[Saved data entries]
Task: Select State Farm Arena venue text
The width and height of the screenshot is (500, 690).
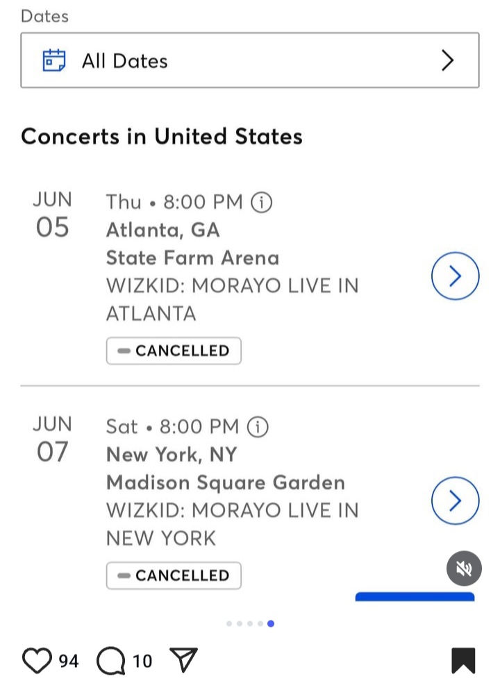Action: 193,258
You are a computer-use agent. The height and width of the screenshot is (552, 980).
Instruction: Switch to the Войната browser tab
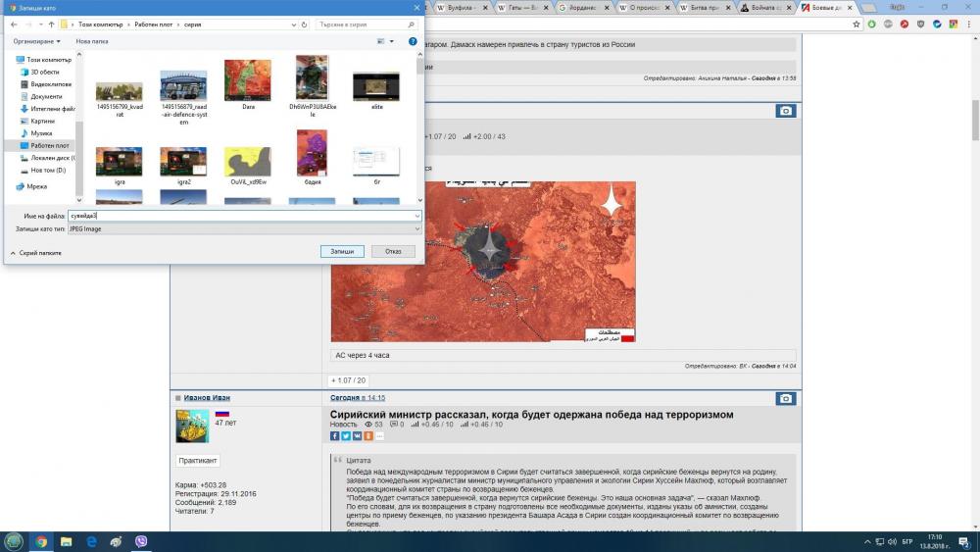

[Exercise objective]
The response should repeat every entry above exactly and include none of the pictures.

[Exercise response]
Task: Select State Farm Arena venue text
The width and height of the screenshot is (500, 690).
Action: 193,258
You are a computer-use agent. The height and width of the screenshot is (552, 980).
Instruction: Switch to the Войната browser tab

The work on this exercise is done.